== Activity ==
Would you print the lines below exactly, beginning at the line that has "Task: Go to homepage via header site title" and stopping after the line that has "You are a computer-use"? Only those lines, and no pictures.

== Provided information ==
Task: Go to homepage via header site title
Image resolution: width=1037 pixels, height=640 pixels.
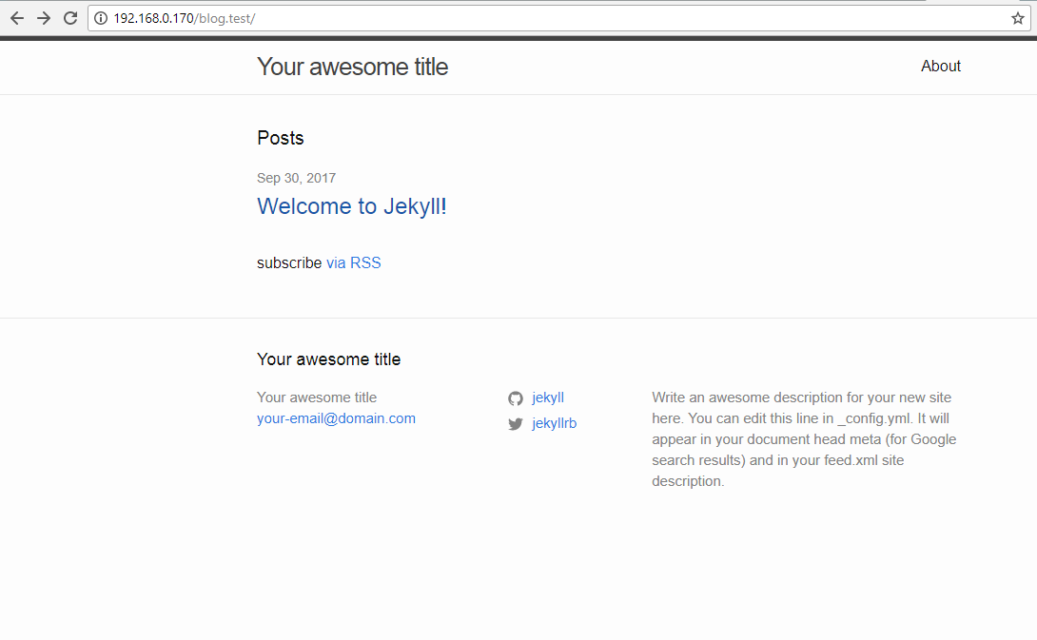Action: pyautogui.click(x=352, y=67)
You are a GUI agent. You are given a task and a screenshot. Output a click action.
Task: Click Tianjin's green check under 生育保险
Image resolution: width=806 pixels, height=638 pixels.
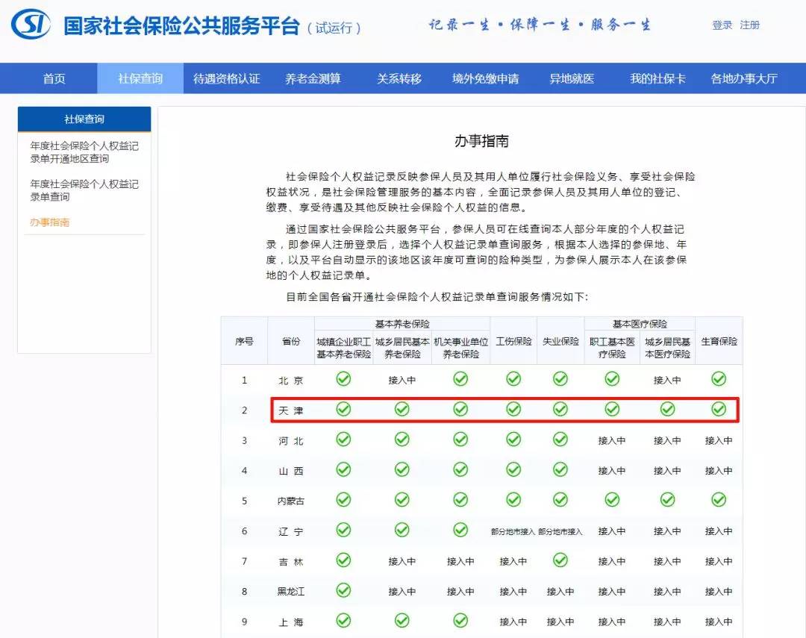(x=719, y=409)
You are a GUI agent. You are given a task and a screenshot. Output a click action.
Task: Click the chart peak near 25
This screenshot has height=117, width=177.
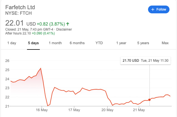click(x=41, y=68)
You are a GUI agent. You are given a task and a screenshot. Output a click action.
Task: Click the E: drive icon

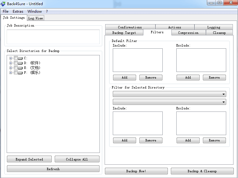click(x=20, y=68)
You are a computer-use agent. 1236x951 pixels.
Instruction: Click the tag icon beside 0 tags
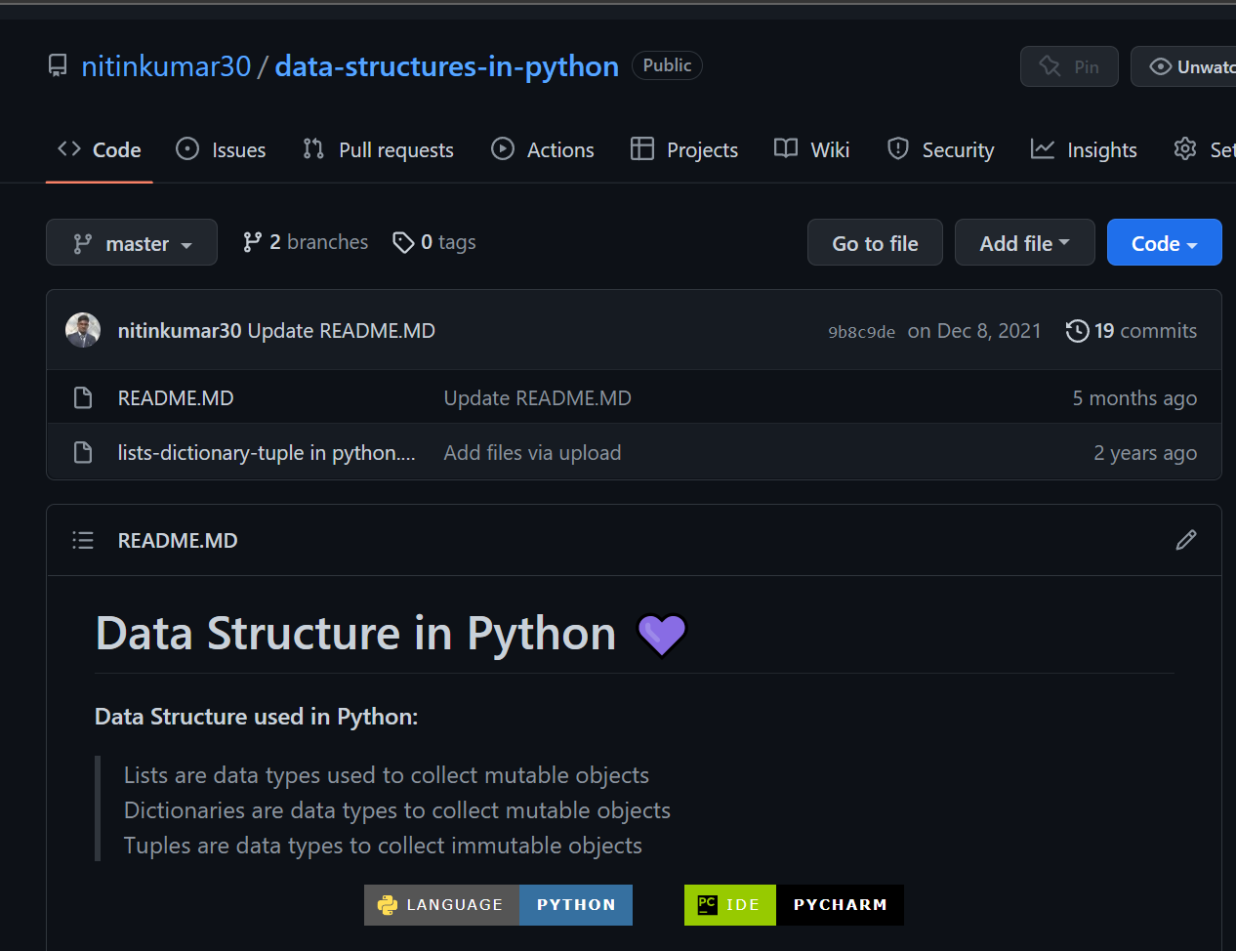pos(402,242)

==

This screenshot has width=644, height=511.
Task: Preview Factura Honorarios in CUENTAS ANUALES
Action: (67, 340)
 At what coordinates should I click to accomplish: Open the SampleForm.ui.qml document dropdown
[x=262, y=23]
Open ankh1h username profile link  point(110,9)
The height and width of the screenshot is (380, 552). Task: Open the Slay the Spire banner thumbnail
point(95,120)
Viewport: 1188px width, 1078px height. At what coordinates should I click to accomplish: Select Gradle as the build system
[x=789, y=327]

== Completed task ==
Task: Go to homepage via header site title
Image resolution: width=1037 pixels, height=640 pixels.
Action: pyautogui.click(x=352, y=67)
You are a GUI agent. You are given a task and a screenshot. Output a click action.
Task: Click Tianjin's green check under 生育保险
Image resolution: width=806 pixels, height=638 pixels.
(x=719, y=409)
You are a GUI agent. You are given a task and a screenshot. Output a click action.
Task: Click the chart peak near 25
This screenshot has height=117, width=177.
click(x=41, y=68)
You are a GUI agent. You are given a task and a screenshot. Output a click action.
Task: Click the E: drive icon

click(x=20, y=68)
You are a computer-use agent. 1236x951 pixels.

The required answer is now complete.